Source extract:
For those of you not familiar with Edwin Way Teale, he was a peripatetic naturalist and Pulitzer Prize-winning writer who lived in the first half of the twentieth century, primarily known for his book series, The American Seasons. Edwin and his wife Nellie documented the changing seasons, flora, and fauna during their more than 75,000 miles of North American automotive travels.

Ruth’s and my lifestyle has sought to emulate the Teales’ adventures during our six years on the road, and as we read each of Edwin’s seasonal books to each other in diverse locations, we developed an awakened consciousness of life’s diversity with each new location.

We collaborate on and plan our ensuing destinations for each annual travel season, but the continual Covid plague and Canadian border closure forced us to push our Alaska destination out to spring and summer of 2022. Book one of the quadrilogy of the Teales’ books, North with the Spring, has become the theme of our sojourn from our winter stay just north of Tijuana, Mexico, having just read Teale’s Wandering Through Winter.

What to produce:
In the passage on Edwin Way Teale, how many miles did Edwin and Nellie travel by car in North America?

Record excerpts:

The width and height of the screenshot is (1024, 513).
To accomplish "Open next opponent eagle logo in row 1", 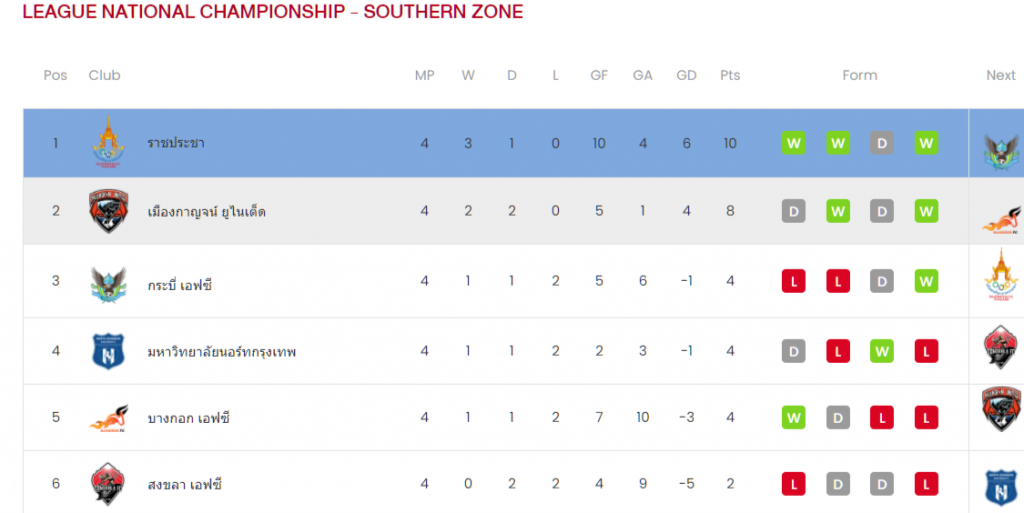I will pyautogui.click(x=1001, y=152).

==

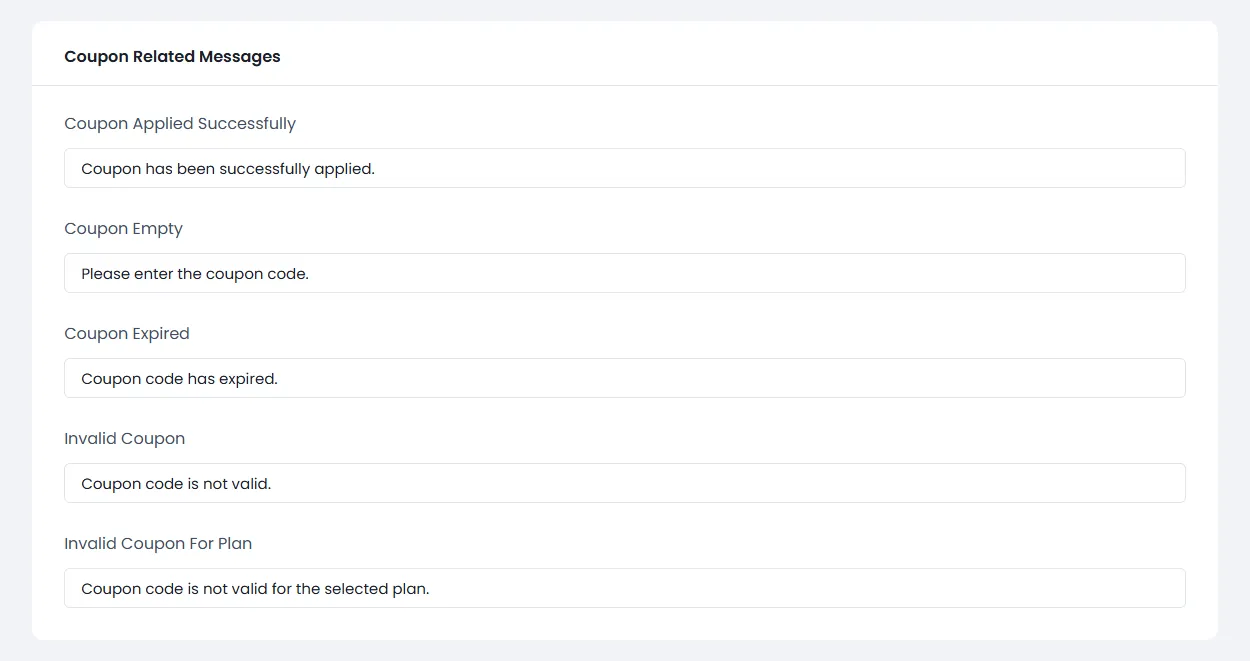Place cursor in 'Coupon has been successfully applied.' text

Written response:
More than 75,000 miles.